Cache conflicts among arrays during the execution of loop nests cause useful data to be ejected from the cache, subsequently leading to superfluous cache misses to reload the data into the cache. Conflicts are particularly undesirable when locality-enhancing transformations are used because the failure to retain reused data the cache diminishes the effectiveness of these transformations. The occurrence of cache conflicts is sensitive to cache hardware parameters, array sizes, and data access patterns in a loop nest. It is difficult to guarantee consistently high levels of performance since small changes in these factors may cause a sharp increase in the number of conflicts.
We have developed a new technique called cache partitioning for eliminating cache conflicts among arrays in a loop nest with the specific intent of retaining reused data in the cache and ensuring the effectiveness of locality-enhancing loop transformations. The key idea behind the technique is to logically divide the cache into a number of partitions and adjust the array layout in memory such that data from different arrays is mapped into different partitions of the cache throughout the execution of the loop nest. The partitioning is done entirely in software only to guide the memory layout; no hardware support is required. Hence, there is no additional hardware complexity which may affect performance.
The aim of cache partitioning is to eliminate conflicts between reused portions of different arrays. Reuse which extends across many loop iterations requires large portions of data to be retained in the cache. Conflicts among these reusable portions of data lead to unnecessary cache misses.
Conflicts occur data from different arrays map into overlapping regions of the cache.
Cache partitioning derives a data layout which ensures a conflict-free mapping of data from different arrays into the cache.
Cache partitioning is most effective when data access patterns are compatible, which means data is accessed from different arrays with the same stride and direction. Compatible data access patterns are common in loop nests in which there is data reuse. The regularity in such data access patterns implies that once conflicts begin to occur, they continue to occur in frequent, regular patterns. Hence, it is important to address the case of compatible data accesses.
To apply cache partitioning, it is first necessary to analyze loop nests which reuse a common set of arrays to determine subsets of arrays which must not conflict with each other. Once these subsets are known, a greedy data layout algorithm is employed to adjust the arrays starting addresses with the insertion of gaps with an appropriate size to enforce the desired conflict-free mapping of data into the cache. The array starting addresses are selected to coincide with starting addresses of partitions in the cache. The algorithm makes a greedy choice in the selection of the partition to assign to each array in order to minimize the size of the gap which must be introduced.

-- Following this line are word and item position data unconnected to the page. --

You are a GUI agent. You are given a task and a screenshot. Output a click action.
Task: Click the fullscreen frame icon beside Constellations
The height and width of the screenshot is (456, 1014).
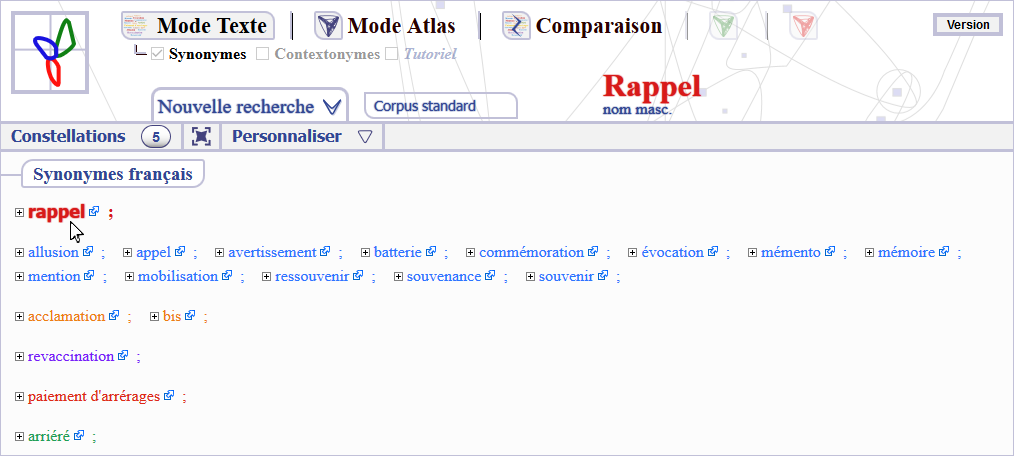point(202,137)
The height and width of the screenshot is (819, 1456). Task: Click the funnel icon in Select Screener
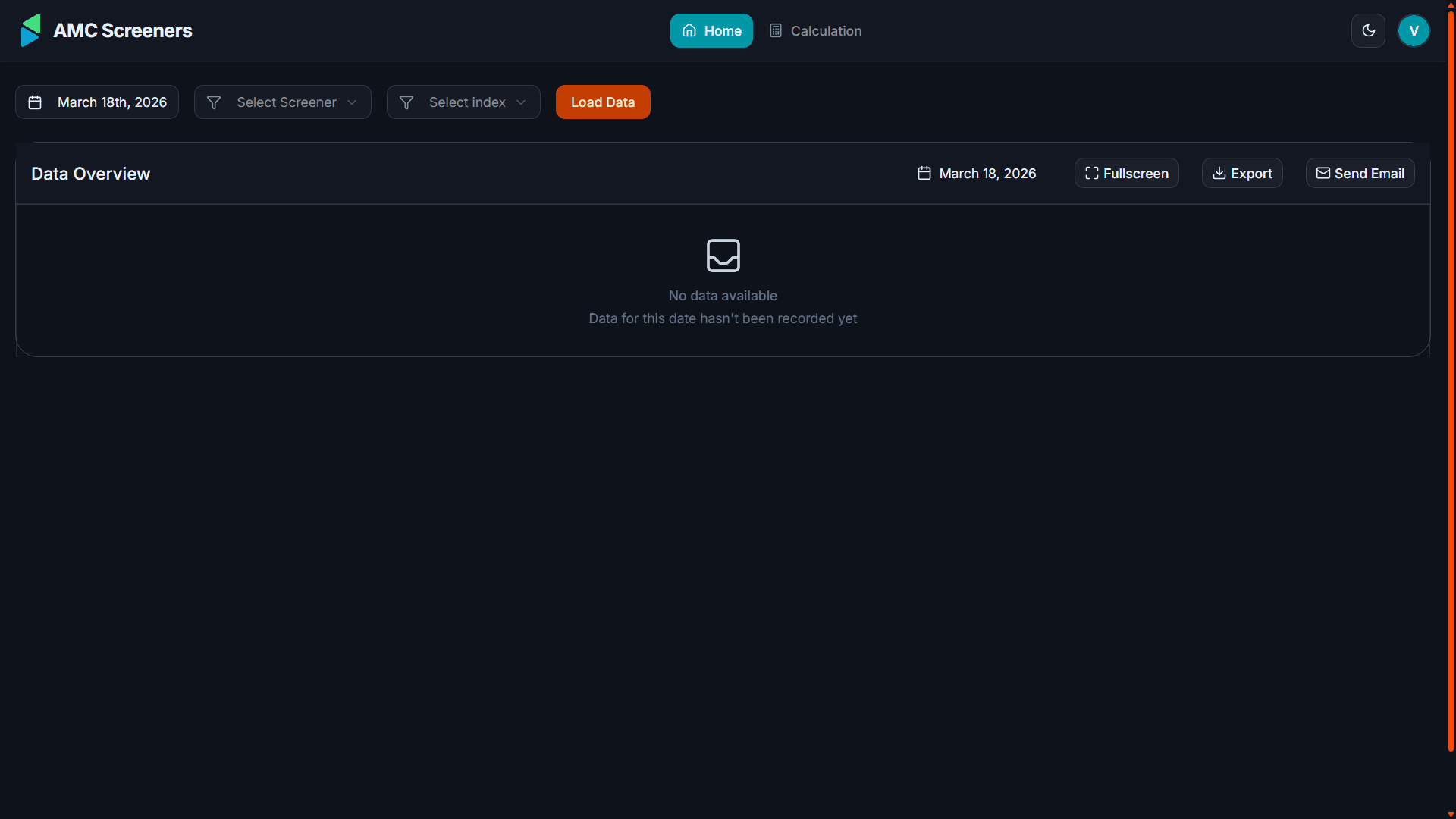point(214,102)
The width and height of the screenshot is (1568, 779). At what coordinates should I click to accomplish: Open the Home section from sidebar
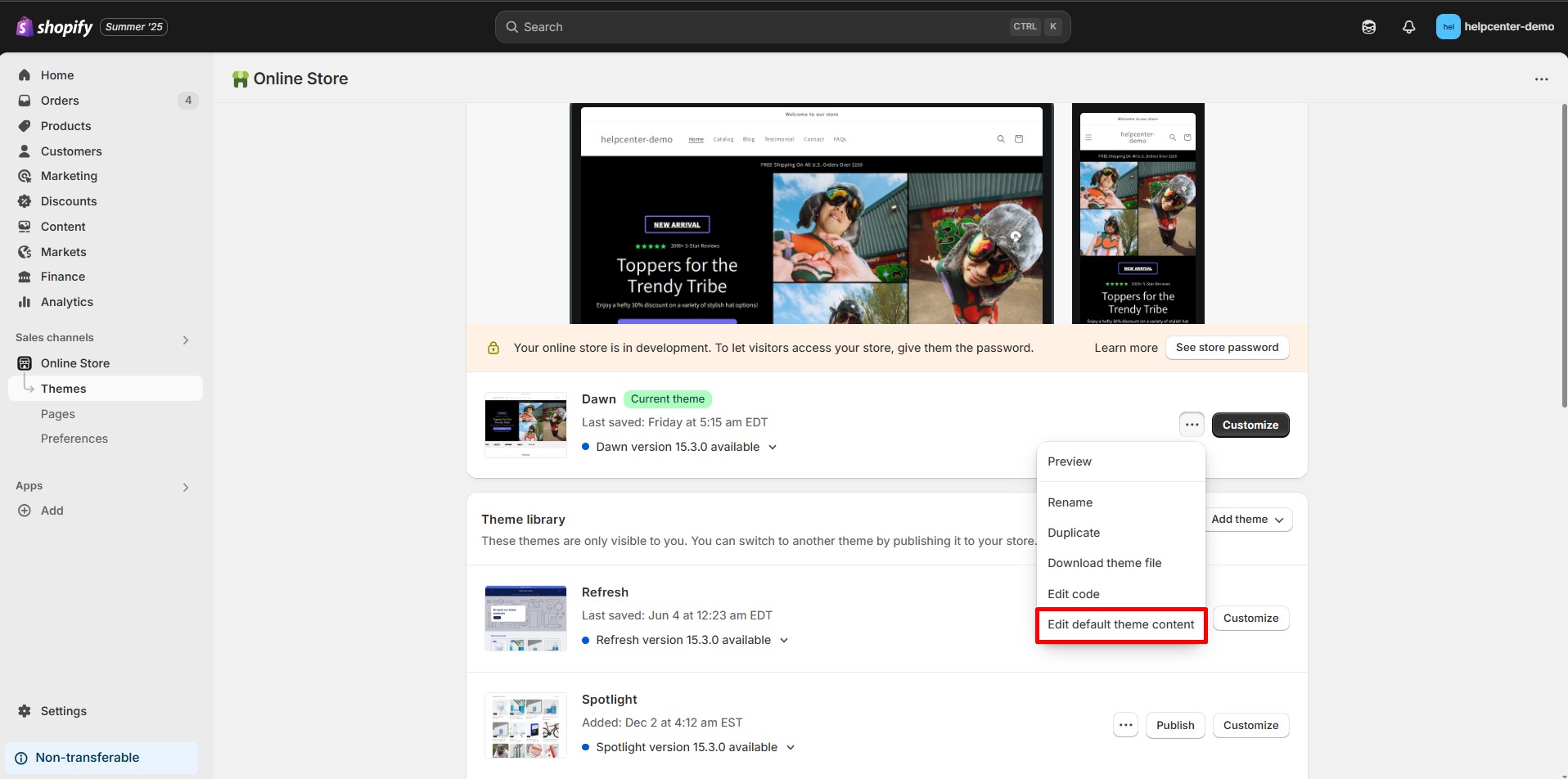25,74
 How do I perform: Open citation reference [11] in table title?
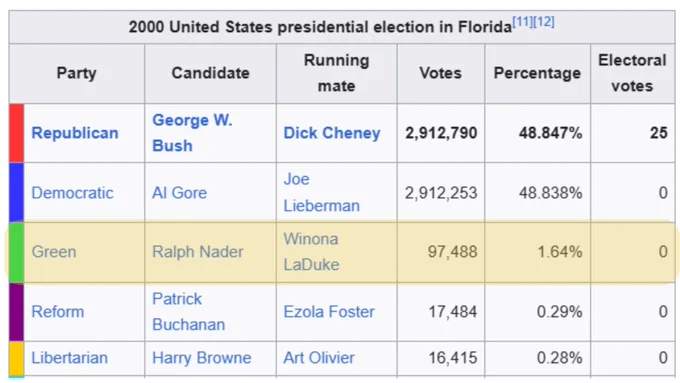click(523, 22)
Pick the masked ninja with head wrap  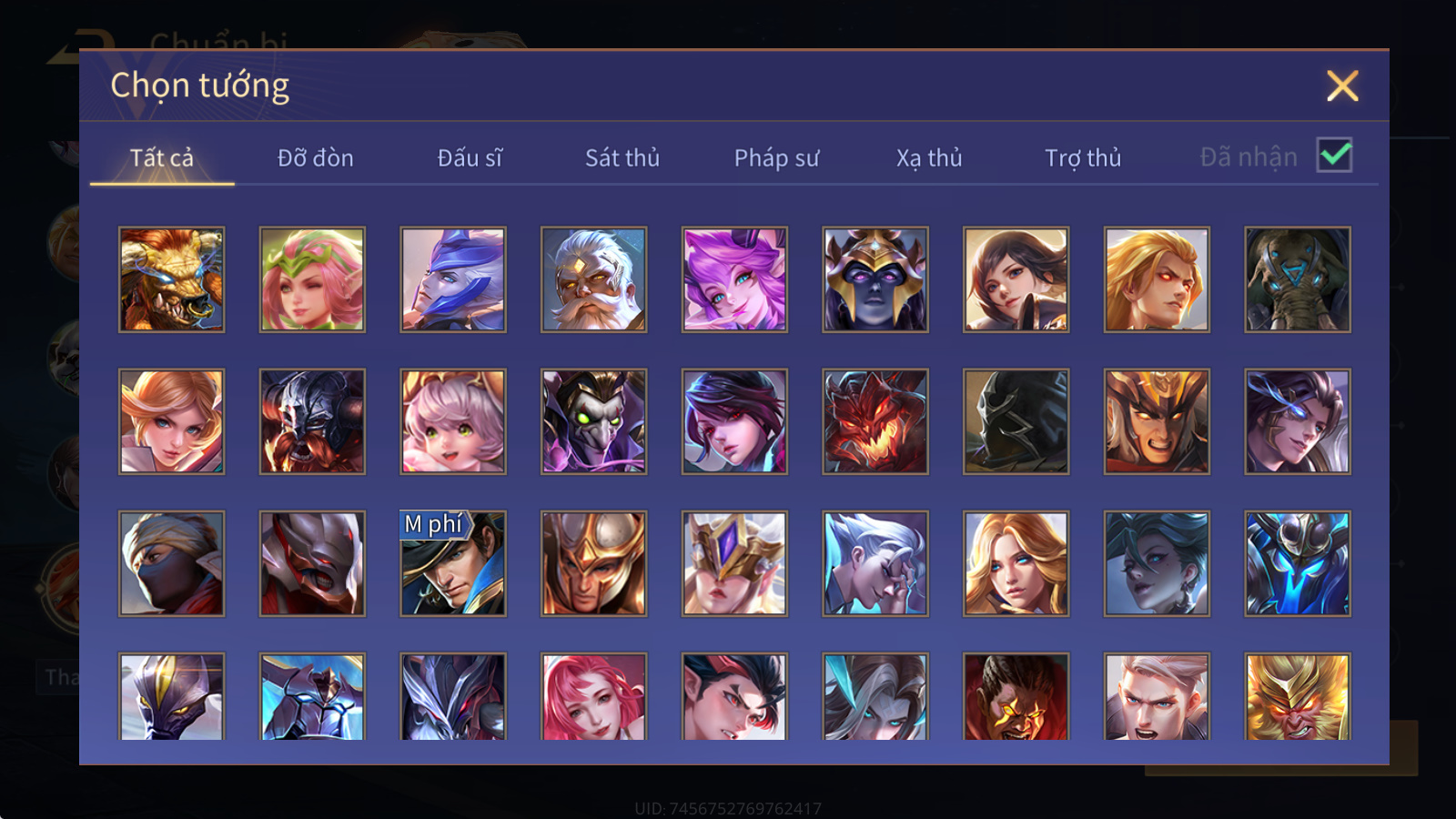coord(171,563)
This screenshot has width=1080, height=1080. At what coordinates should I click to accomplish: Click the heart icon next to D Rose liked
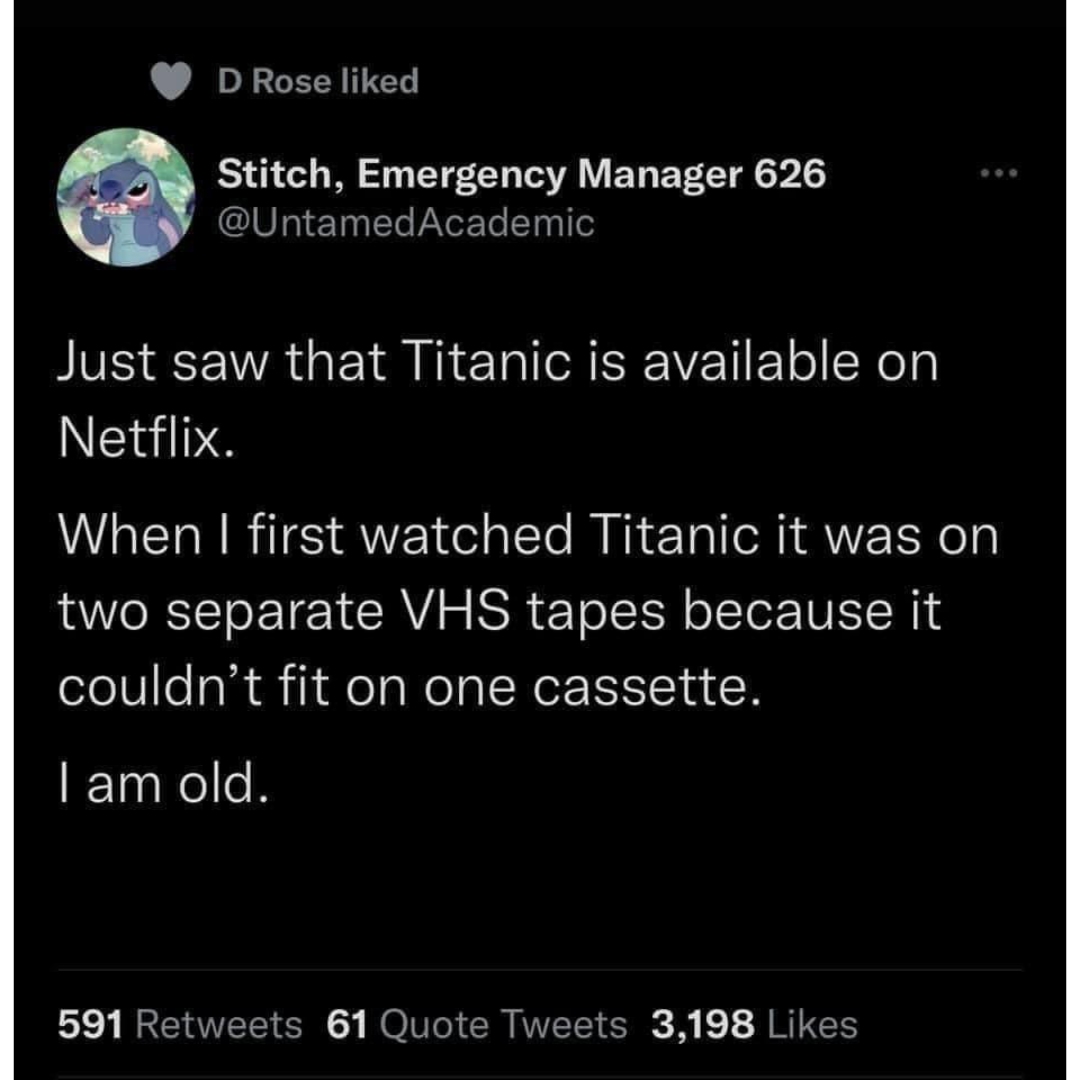click(171, 81)
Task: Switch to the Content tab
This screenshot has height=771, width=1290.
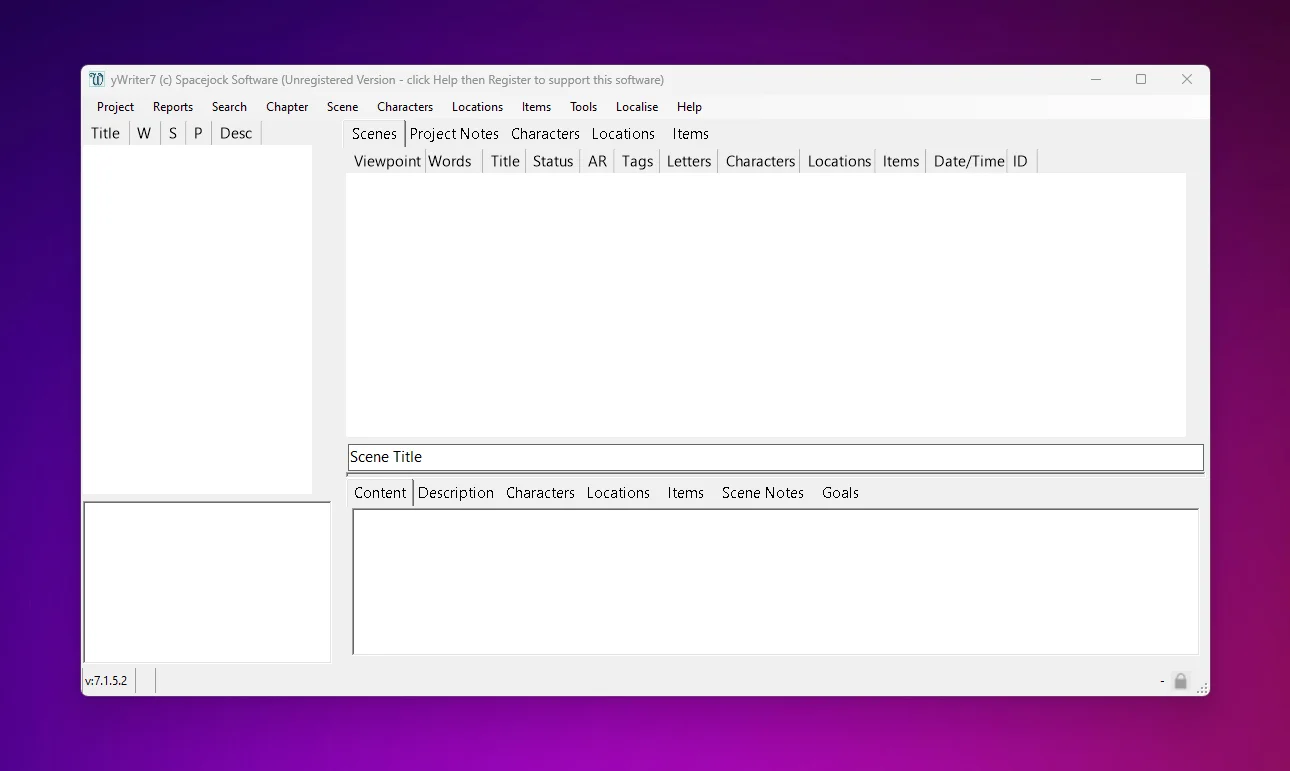Action: pos(380,492)
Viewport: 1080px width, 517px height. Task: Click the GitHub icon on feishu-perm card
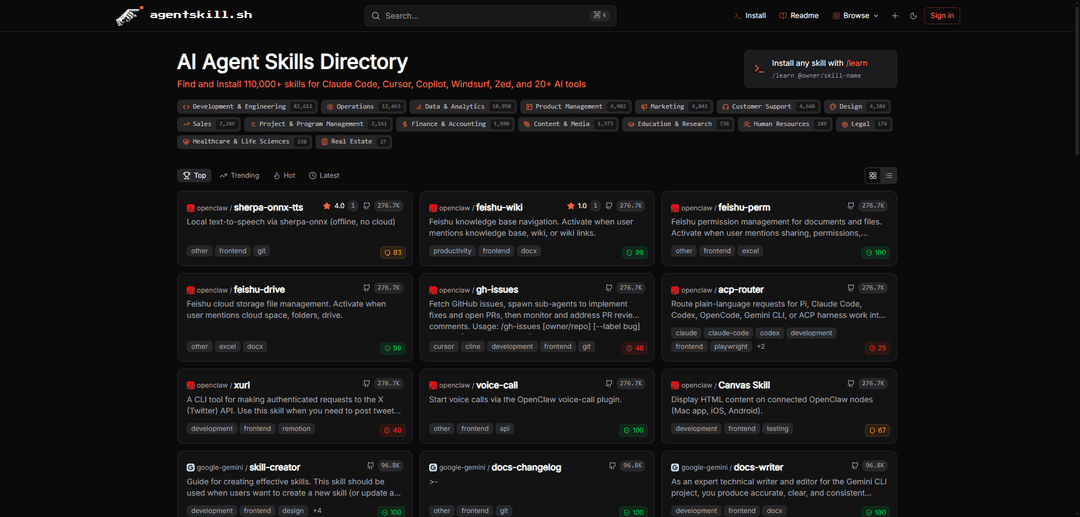851,205
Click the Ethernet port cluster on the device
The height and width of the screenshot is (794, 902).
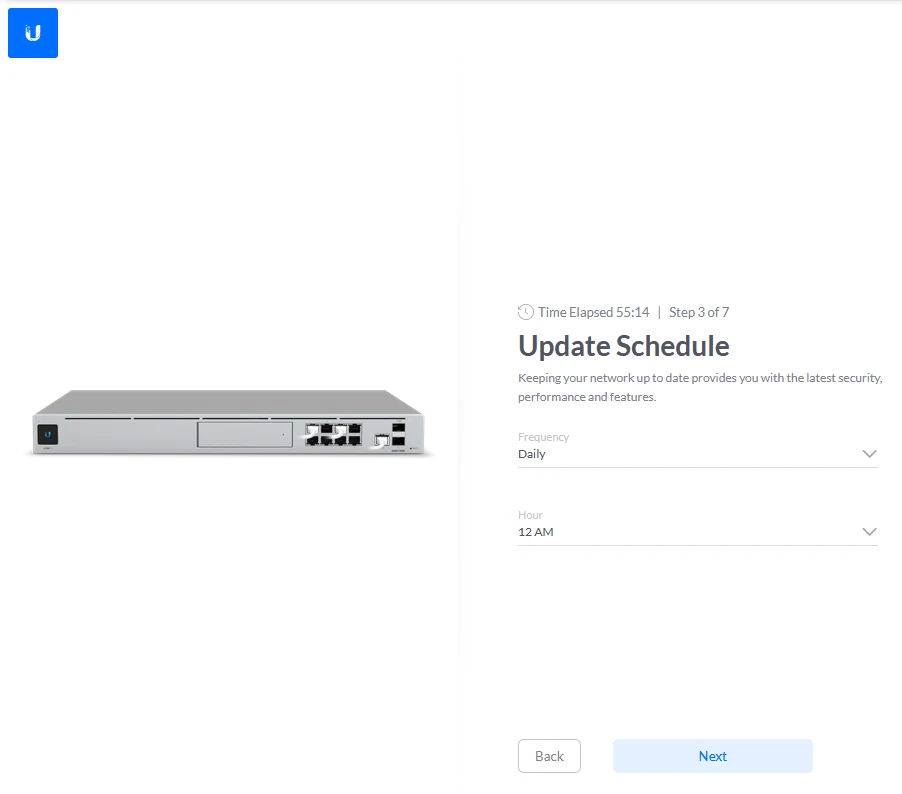[333, 434]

The graph above depicts the measured number of cache misses on a Convex SPP-1000 from applying fusion to the LL18 kernel of three loop nests. These loop nests references a total of 9 arrays of size 512x512. The shift-and-peel transformation is required to enable the fusion, which requires data from several arrays to remain cached for reuse. Cache partitioning is compared with the common technique of array padding in which the array dimensions are arbitrarily increased in an effort to perturb the mapping of data into the cache such that conflicts are reduced. Whereas considerable trial-and-error is required for array padding to reduce the number of misses, cache partitioning directly results in the minimum number of misses. In fact, there are values of padding for which fusion has little or no benefit because the number of cache misses is not reduced, i.e., there is no locality.